Background: Chlorhexidine gluconate (CHG) is a topical antiseptic widely utilized for daily bathing in pediatric and adult populations and has been shown to be effective in reducing healthcare-associated infections (HAIs). However, the Centers for Disease Control (CDC) recommends using it with caution in patients less than 2 months of age. However, as HAIs remain a signifcant problem in this patient population, a study is ongoing at our institution addressing these concerns. The clinical chemistry team was recruited to help characterize CHG levels for this population. Preliminary validation results are reported here.

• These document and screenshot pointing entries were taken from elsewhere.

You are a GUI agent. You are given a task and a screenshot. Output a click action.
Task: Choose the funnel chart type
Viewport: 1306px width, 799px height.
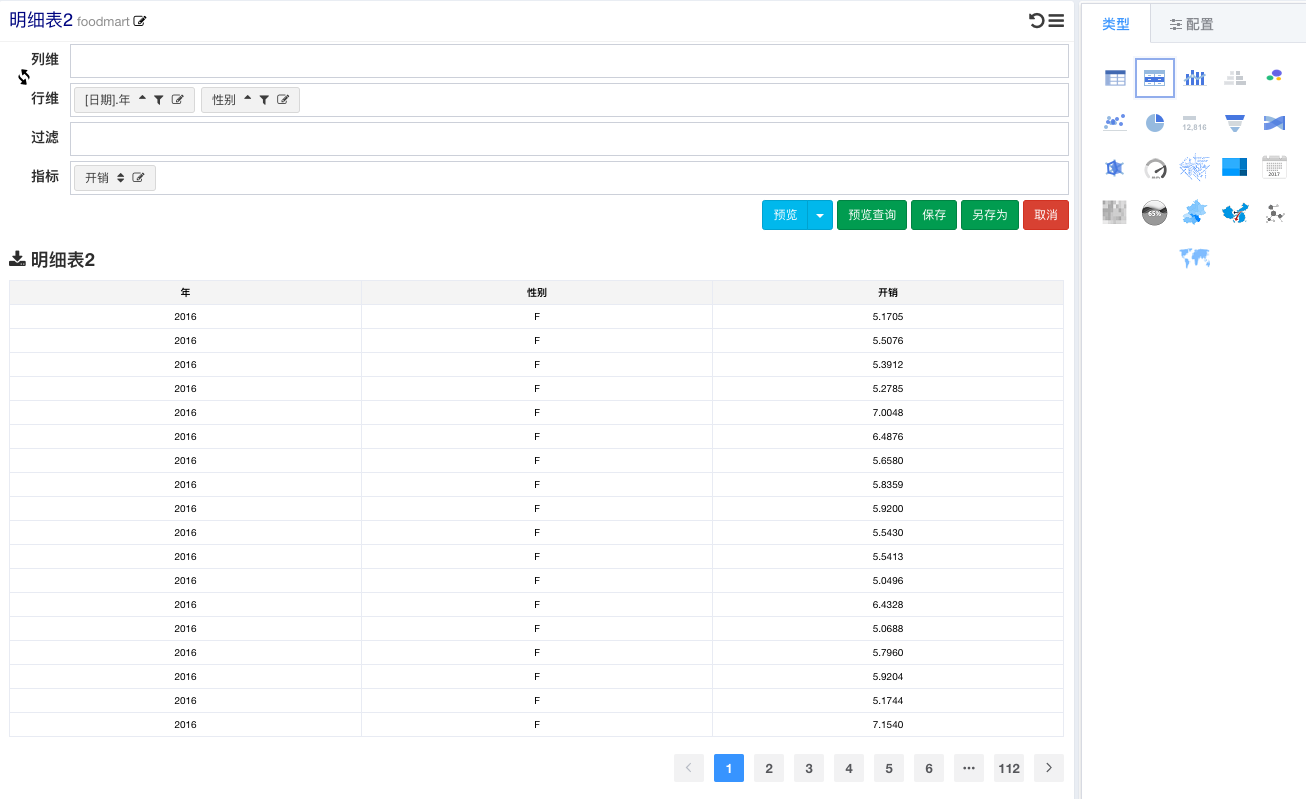click(x=1234, y=122)
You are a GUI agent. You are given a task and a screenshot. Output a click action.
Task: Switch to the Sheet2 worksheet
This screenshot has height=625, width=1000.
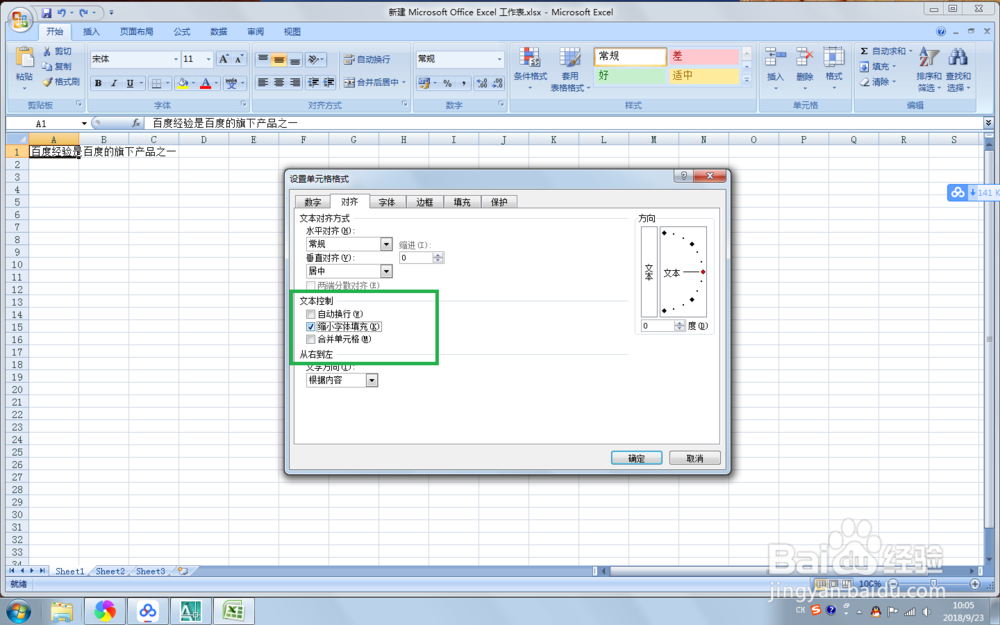(110, 571)
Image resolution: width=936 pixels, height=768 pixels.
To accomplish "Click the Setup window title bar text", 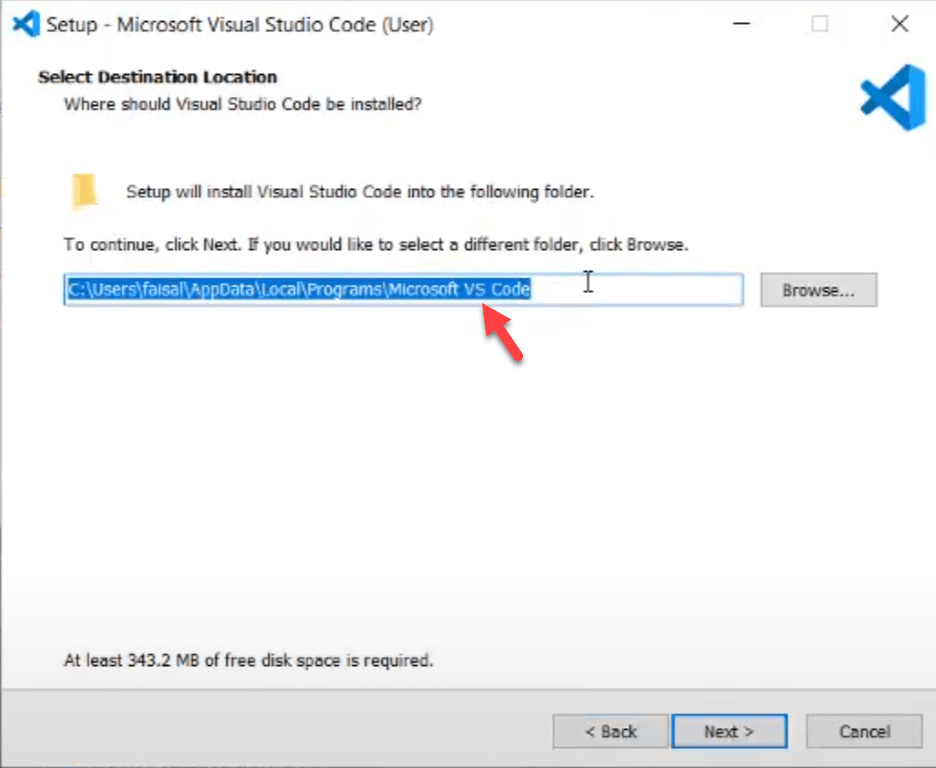I will click(x=240, y=24).
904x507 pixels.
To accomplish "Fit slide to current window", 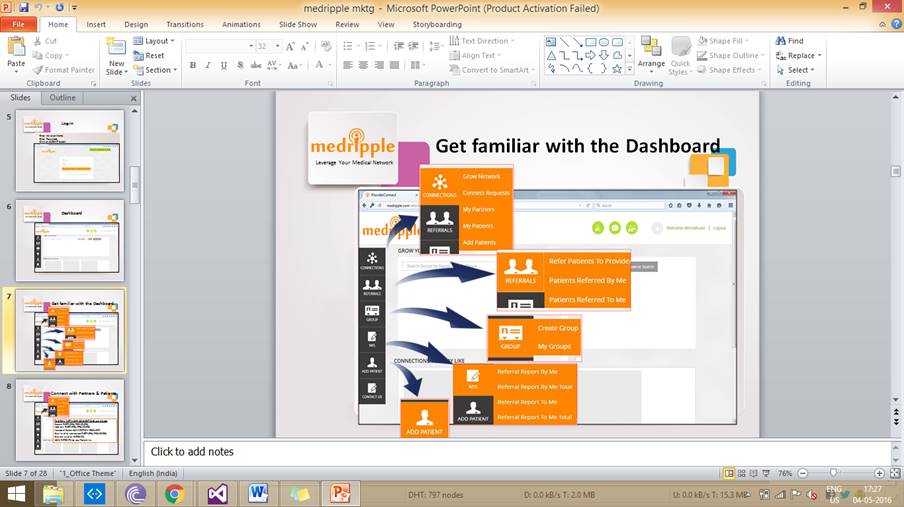I will pyautogui.click(x=894, y=473).
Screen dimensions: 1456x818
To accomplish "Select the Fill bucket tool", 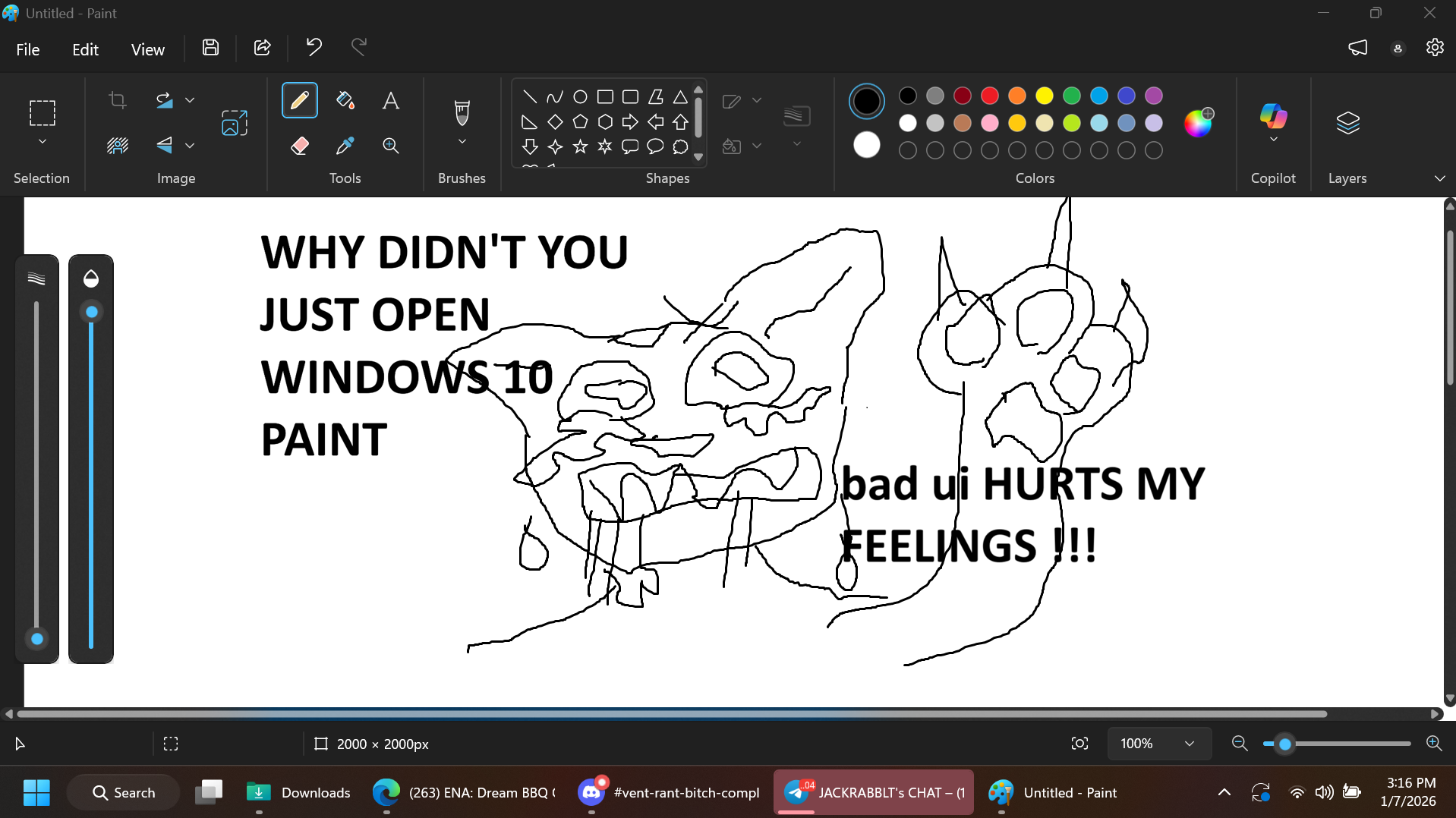I will pyautogui.click(x=345, y=100).
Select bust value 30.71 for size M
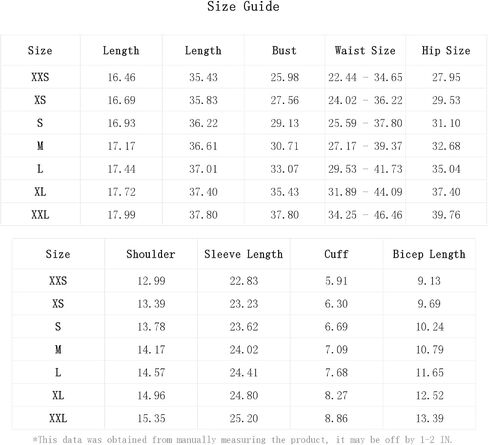The image size is (488, 445). (284, 146)
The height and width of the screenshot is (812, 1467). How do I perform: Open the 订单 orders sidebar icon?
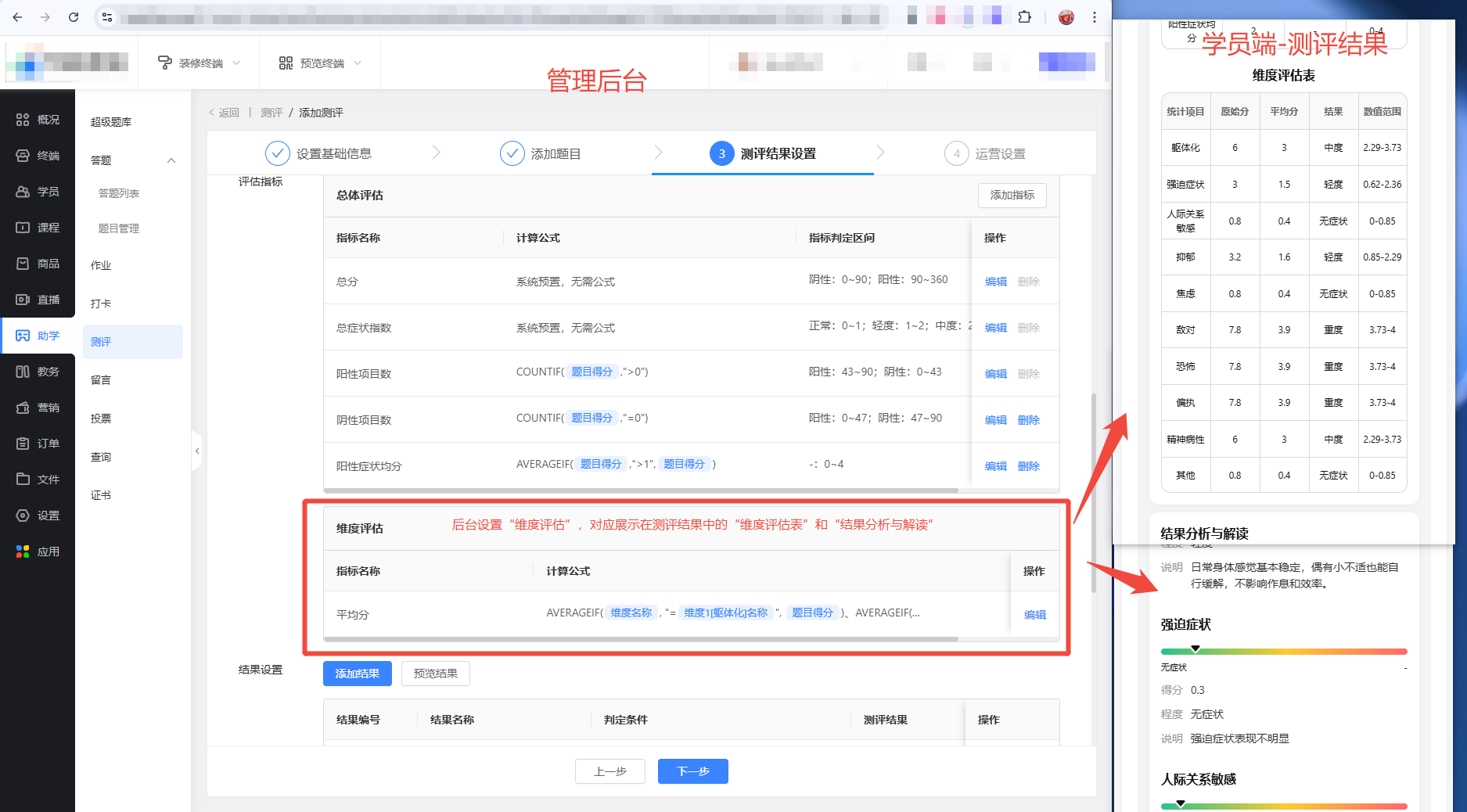pyautogui.click(x=23, y=444)
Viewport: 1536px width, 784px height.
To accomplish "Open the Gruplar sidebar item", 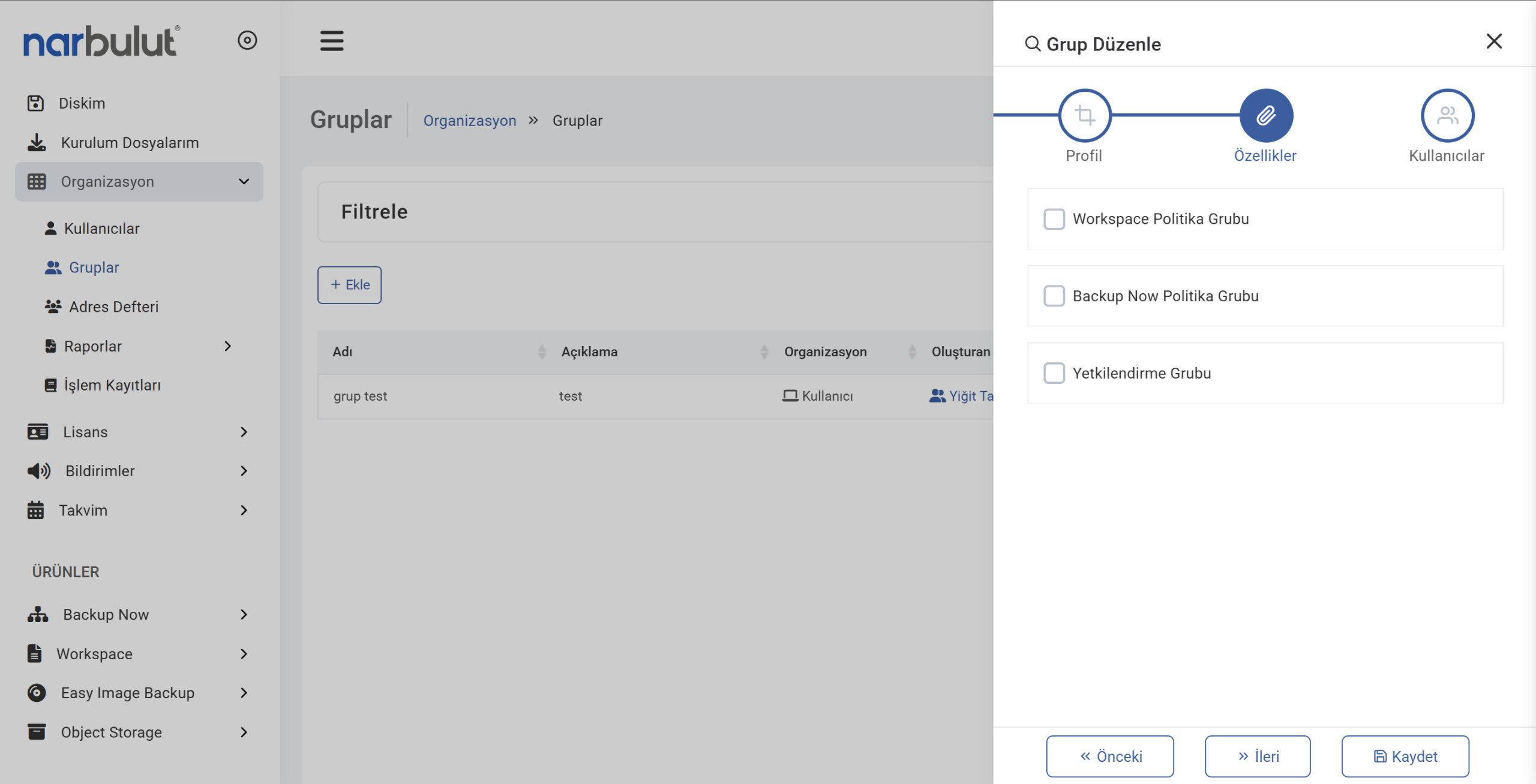I will click(x=94, y=268).
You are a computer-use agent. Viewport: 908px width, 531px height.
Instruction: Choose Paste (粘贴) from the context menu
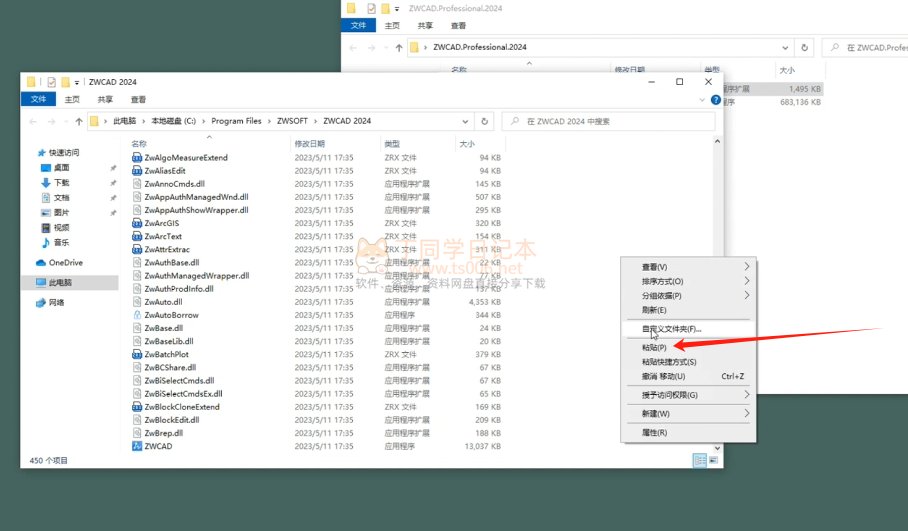(654, 347)
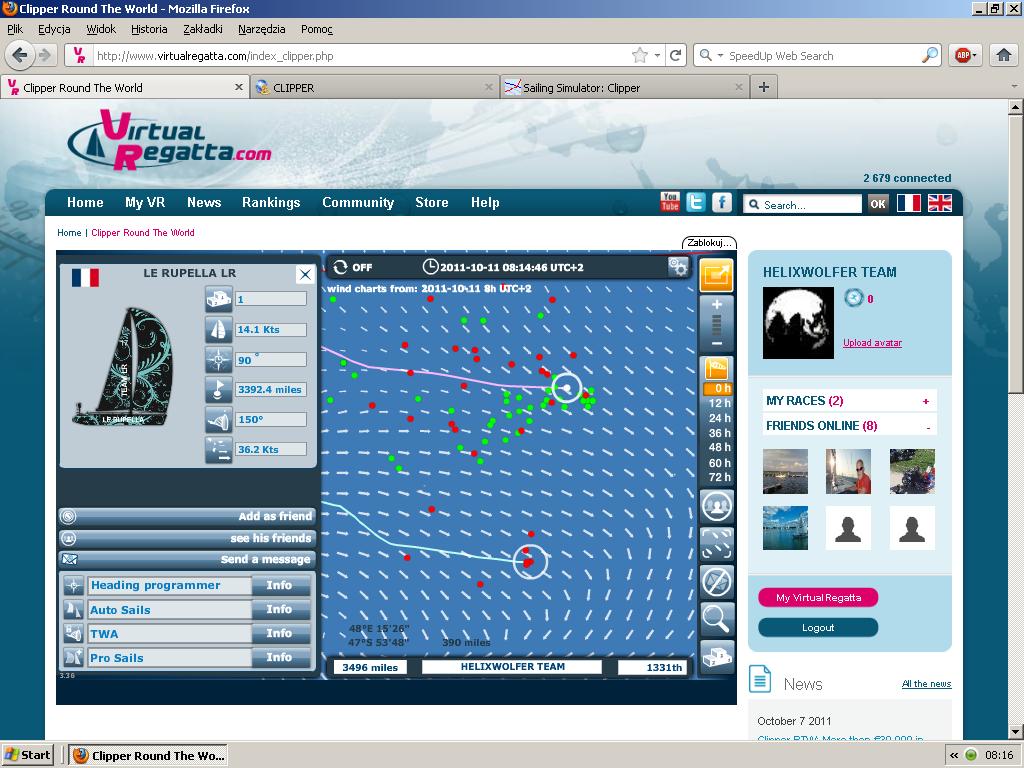Open the Facebook icon in header

(x=721, y=203)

Methods: A LC-MS/MS method was developed to quantitate CHG plasma levels. Linearity was determined from linear regression analysis (n = 7) of plasma levels spiked at 500ng/mL and diluted to 5 ng/mL. Precision was assessed by replicate measurement (n = 5) of CHG in spiked patient pools across the concentration range of 10 to 500 ng/mL. Adult, medical intensive care unit (MICU), and neonatal intensive care unit (NICU) patient pools were created (n = 3) from discarded clinical specimens. Matrix effect was measured by spiking in CHG in the pool and recovery was subsequently measured at 5, 20 and 100 ng/mL. Results: The calibration curve showed excellent correlation between the concentration and signal response (r =.97). Preliminary assay imprecision (%CV) was assessed at CHG concentrations of 500, 200, 100, 20, and 10 ng/mL. The mean coeffcient of variation (%CV) using the LC-MS/MS method at 500, 200, 100, 20, and 10 ng/mL were 2.9%, 4.9%, 4.3%, 17.4%, and 59.4%, respectively. Randomly selected clinically discarded specimens also revealed high background CHG exposure (>50 ng/mL). Baseline adult, MICU, and NICU pools showed >20 ng/mL CHG levels. The adult, MICU, and NICU pools showed comparable recovery across the different types of pools. Average recovery (%) ranged 37%-41%, 31%-37%, and 80%-115% at 5, 20, and 100 ng/mL, respectively. Conclusion: We have developed a LC-MS/MS method that allows us to quantitate chlorhexidine in patients younger than 2 months. We also show that detectable levels were common in neonates less than 2 months old.